Victime en garde à vue
Si l’état a été floué, un Azuréen, Pierre B., dont l’identité a été usurpée par le prévenu, s’est retrouvé huit heures en garde à vue, menottes aux poignets. Une expérience désagréable pour laquelle il demande un dédommagement à hauteur de 3 000 euros.
En défense, Me Pierre Chami ironise sur cette enquête douanière : « 1 300 pages, 1 300 coups de pinceaux. C’est de l’impressionnisme. On se balade du possible au vraisemblable en passant par le plausible.

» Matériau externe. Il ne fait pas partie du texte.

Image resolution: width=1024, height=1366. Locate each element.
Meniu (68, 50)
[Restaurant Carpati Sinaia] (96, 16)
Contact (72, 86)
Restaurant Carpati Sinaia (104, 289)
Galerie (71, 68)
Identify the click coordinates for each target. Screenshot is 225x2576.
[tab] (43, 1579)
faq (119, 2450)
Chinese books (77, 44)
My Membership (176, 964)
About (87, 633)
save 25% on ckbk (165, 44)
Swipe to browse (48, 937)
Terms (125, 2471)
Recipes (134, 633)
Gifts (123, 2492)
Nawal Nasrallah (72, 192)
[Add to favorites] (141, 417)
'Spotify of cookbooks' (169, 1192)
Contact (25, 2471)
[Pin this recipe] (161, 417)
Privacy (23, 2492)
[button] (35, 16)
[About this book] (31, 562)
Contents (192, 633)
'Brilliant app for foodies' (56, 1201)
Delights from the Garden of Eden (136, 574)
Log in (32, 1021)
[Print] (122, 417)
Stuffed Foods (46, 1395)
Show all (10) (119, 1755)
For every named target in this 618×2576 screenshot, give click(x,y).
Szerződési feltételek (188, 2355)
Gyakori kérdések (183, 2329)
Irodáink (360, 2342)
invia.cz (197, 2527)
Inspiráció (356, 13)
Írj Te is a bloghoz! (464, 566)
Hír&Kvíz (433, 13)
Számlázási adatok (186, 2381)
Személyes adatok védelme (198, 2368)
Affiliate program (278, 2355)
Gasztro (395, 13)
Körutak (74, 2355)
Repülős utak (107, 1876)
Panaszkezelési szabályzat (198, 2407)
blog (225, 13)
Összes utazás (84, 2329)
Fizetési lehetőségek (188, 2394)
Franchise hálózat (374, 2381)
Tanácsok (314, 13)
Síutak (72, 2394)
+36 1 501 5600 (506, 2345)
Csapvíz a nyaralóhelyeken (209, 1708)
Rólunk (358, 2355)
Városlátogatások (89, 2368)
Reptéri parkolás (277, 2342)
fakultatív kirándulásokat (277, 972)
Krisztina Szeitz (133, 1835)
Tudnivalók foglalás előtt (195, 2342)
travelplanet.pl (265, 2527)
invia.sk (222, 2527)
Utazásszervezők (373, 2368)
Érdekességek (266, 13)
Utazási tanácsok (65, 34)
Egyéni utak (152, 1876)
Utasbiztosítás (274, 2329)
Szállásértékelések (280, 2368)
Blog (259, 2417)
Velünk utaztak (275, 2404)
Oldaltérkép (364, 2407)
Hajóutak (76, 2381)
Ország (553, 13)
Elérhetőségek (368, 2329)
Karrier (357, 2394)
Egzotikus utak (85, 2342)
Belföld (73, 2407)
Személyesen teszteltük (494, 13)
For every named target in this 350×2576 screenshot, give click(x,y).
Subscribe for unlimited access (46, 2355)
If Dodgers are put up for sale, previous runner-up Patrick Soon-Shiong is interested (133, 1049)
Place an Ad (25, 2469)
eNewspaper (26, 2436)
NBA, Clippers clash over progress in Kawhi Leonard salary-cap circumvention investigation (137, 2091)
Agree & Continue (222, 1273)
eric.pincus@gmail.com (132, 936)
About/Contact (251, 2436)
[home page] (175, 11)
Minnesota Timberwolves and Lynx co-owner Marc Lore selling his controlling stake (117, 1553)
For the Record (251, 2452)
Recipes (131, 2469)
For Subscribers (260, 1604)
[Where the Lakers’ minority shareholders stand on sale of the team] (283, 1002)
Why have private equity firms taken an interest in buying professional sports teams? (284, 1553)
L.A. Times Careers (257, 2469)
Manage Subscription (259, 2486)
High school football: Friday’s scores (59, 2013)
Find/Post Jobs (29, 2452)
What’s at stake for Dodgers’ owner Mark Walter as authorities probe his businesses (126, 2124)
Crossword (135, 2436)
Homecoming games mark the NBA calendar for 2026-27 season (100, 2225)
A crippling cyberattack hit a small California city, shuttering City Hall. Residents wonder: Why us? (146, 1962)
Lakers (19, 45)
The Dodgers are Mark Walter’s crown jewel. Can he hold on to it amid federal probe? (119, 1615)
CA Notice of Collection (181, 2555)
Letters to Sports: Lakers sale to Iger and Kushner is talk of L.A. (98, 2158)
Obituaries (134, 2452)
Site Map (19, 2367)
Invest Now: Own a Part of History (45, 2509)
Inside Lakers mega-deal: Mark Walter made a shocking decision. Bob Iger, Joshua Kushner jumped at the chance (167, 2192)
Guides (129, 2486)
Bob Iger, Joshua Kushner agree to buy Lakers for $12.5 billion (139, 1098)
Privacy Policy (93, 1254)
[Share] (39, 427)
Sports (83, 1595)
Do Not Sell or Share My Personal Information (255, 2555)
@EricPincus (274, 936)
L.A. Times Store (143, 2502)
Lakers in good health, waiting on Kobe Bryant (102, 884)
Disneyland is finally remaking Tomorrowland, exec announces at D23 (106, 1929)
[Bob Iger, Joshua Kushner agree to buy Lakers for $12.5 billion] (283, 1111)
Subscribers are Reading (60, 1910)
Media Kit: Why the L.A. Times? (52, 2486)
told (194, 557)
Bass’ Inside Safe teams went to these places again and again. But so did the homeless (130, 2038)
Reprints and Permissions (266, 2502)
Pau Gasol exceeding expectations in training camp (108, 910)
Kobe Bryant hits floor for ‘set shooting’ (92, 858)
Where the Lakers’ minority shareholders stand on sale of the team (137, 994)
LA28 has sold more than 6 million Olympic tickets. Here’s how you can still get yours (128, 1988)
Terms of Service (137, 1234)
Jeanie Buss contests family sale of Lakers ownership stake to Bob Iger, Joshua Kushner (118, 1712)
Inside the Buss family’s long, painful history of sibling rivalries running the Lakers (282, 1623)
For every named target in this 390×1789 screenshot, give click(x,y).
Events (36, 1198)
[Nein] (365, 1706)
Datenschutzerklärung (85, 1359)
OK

On fait des déductions d’éléments épars ? En revanche, où sont les investigations de terrain ? »
L’avocat reproche au parquet l’absence d’un juge d’instruction dans ce dossier examiné dans le cadre d’une comparution immédiate. « On est dans la preuve molle, mais on réclame cinq ans de prison. On est dans le spectaculaire », dénonce l’avocat, peu aidé par le mutisme de son client.